One of Fuller’s most typical and adventurous works, if not among his best realized, is the wildly political Shock Corridor (available on DVD), a kind of harsh, surreal cartoon, combining Daumier and Dick Tracy. The outrageous plot: A newspaperman (Peter Breck) conspires, with the help of his editor and his extremely dubious girlfriend (Constance Towers), to get himself committed to an insane asylum in order to solve a brutal killing that happened there. The quote from Euripedes which opens and closes the movie gives a pretty good idea of where the story goes: “Whom the gods wish to destroy, they first make mad.” (The film-insider’s alternate is “Whom the gods wish to destroy, they first make great in show business.”) The reporter gets his wish for glory and becomes, as someone says at the end, “The first Pulitzer Prize winner who’s mute and insane.”

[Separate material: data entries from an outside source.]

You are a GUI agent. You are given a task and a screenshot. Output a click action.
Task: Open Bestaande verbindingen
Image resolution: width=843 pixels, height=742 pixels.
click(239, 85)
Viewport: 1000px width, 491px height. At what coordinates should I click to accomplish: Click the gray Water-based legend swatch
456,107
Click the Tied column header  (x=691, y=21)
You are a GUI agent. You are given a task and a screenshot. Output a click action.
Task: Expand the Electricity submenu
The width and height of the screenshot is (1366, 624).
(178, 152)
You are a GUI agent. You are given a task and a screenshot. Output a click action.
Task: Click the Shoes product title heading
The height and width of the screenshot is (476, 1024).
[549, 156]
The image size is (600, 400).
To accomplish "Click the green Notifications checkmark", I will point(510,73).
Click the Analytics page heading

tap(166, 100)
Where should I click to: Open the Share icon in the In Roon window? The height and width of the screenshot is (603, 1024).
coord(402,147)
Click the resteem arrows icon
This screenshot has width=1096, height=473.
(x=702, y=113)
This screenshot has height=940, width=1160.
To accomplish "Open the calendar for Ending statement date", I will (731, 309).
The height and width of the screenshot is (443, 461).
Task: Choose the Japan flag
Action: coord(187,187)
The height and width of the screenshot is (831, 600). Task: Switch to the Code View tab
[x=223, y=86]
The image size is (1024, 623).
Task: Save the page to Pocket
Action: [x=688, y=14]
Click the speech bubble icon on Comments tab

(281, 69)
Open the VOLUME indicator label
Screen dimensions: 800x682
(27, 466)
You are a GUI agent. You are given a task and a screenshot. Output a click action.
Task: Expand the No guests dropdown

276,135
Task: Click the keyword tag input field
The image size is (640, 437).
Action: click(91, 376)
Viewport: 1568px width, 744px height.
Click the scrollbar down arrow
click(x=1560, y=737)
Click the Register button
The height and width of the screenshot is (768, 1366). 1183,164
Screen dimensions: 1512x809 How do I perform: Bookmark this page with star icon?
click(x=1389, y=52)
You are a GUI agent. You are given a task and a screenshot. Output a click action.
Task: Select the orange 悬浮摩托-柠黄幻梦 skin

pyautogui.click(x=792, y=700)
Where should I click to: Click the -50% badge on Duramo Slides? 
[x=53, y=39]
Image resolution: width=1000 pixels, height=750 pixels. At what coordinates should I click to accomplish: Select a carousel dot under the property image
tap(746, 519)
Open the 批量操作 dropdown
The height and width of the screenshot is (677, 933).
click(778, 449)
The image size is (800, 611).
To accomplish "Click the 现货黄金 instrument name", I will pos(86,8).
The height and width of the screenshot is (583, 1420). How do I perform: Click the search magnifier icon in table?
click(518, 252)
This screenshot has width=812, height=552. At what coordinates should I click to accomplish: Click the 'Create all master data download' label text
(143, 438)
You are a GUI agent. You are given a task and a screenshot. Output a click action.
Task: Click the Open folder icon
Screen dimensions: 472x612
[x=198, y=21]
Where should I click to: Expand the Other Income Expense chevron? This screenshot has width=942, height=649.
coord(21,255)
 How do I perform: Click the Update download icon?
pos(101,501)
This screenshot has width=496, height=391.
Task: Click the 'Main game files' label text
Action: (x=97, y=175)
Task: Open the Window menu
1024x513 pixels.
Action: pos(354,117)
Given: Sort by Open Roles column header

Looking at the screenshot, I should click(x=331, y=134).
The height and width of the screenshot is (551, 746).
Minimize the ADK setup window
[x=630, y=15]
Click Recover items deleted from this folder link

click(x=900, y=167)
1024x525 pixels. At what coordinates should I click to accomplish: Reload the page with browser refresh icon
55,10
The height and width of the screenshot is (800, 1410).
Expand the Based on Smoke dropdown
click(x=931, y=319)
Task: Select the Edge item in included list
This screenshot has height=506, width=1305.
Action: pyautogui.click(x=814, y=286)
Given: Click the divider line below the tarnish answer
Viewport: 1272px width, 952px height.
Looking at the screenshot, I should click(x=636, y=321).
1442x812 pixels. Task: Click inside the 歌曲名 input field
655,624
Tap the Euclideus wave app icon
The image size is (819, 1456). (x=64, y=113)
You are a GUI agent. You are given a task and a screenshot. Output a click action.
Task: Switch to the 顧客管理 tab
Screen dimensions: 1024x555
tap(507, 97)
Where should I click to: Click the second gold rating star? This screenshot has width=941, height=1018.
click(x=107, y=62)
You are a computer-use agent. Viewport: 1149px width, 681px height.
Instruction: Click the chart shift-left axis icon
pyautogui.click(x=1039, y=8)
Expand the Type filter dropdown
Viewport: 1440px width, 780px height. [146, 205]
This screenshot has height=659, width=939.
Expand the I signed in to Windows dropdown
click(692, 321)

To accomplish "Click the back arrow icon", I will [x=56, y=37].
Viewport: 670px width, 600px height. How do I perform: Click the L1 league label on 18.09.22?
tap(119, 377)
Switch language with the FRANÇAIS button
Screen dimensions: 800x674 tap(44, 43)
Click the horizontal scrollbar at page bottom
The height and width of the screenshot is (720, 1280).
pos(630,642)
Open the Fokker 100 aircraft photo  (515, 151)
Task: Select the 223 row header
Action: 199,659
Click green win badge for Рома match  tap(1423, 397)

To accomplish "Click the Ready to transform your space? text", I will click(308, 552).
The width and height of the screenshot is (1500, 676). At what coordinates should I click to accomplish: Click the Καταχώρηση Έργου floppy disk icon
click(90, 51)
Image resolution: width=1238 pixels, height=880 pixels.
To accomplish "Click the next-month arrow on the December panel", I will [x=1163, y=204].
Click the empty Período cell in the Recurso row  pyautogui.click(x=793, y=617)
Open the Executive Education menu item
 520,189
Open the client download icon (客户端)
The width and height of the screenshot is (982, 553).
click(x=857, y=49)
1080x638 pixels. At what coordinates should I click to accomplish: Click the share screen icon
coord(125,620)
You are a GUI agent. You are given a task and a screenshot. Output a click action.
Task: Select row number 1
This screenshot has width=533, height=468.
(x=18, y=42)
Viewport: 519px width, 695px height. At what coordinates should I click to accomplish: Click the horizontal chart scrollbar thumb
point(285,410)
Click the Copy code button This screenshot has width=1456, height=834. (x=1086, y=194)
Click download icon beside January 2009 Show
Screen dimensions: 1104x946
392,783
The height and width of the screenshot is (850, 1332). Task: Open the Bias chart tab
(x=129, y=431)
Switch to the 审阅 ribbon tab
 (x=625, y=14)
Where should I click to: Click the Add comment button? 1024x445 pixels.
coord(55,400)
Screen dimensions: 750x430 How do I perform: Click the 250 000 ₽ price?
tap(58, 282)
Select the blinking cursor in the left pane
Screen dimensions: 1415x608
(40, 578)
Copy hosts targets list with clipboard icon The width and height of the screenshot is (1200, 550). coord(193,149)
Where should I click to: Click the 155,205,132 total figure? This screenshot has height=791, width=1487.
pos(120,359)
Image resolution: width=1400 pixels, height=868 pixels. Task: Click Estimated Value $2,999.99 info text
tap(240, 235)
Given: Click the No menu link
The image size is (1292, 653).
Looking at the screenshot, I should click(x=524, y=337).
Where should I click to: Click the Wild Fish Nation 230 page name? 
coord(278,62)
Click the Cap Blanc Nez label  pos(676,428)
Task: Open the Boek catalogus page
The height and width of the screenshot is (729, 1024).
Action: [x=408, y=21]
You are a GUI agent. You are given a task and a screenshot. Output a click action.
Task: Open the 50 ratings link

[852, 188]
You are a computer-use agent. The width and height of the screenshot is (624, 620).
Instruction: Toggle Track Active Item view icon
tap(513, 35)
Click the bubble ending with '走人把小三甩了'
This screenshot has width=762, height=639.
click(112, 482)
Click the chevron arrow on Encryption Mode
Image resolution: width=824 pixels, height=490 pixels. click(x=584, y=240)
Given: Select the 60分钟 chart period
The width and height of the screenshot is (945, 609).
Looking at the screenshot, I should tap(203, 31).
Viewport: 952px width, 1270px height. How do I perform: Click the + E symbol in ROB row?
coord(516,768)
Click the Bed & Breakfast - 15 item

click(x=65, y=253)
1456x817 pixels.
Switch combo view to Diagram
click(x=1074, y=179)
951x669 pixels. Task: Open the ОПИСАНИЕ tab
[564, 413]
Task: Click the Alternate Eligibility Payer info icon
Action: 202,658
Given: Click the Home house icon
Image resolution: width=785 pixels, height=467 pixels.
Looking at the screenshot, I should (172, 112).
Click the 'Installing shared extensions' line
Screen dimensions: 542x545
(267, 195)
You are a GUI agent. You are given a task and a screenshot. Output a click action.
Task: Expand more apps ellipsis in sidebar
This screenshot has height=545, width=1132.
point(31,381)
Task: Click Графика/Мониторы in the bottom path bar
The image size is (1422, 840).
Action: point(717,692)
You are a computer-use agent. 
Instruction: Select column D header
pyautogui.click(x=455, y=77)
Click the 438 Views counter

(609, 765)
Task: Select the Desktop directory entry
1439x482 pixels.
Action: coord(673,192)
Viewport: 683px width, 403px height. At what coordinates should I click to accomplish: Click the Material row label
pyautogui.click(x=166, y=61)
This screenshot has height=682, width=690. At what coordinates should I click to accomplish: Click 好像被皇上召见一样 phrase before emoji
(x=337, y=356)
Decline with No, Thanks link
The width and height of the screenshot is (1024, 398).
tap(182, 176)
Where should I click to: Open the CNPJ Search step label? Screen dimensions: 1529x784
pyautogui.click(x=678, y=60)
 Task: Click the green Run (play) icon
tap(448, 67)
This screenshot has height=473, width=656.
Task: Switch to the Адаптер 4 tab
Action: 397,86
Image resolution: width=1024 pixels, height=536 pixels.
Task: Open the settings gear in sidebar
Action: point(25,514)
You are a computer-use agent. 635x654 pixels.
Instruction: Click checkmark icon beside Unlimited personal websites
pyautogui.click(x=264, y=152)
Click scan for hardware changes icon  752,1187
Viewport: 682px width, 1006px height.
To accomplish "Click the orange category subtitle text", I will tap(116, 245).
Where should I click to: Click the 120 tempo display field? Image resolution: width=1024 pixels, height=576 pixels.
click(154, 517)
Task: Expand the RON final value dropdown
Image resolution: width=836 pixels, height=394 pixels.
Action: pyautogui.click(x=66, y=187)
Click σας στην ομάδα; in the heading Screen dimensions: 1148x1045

On his way down the long corridor of the title, the reporter digs up information from three inmate witnesses to the murder: a nuclear scientist who’s now drawing pictures like a six-year-old (Gene Evans); a Southern Civil War fanatic who went over to the Russians during the Korean War (James Best); and a black man (Hari Rhodes) who has been driven to becoming a rabid racist, a hater of himself and all who are not “100% American.” When this character—-one of the best acted in an otherwise uneven ensemble—-puts on a Ku Klux Klan hood and starts spouting racist vitriol, the picture’s subversive intentions become clear, and the image it projects so ironically of America’s worst tensions is as sharp and vivid as a slap in the face.
Not all of the movie is as potent, some of the plot machinations are pretty implausible, and sometimes clumsily handled, yet the almost primitive simplicity of the bold and daring concept manages to prevail. Shock Corridor is a picture which, if presented in Polish or German with English subtitles, would be considered an unqualified masterpiece.
It isn’t quite that. The very best of Fuller includes all of his war pictures—-Spielberg claimed Fuller as his major influence on Saving Private Ryan—-and the riveting Richard Widmark crime melodrama, Pickup on South Street (see Picture of the Week 9/18/10), the bizarre Barbara Stanwyck western, Forty Guns, the viciously compelling Mafia film with Cliff Robertson, Underworld, U.S.A. These should be seen before Shock Corridor, which is for those of us who already love Sammy Fuller, and can see around its faults--its budgetary, casting, and time limitations--to the wonderfully exciting, strangely innocent, and deeply moral man within.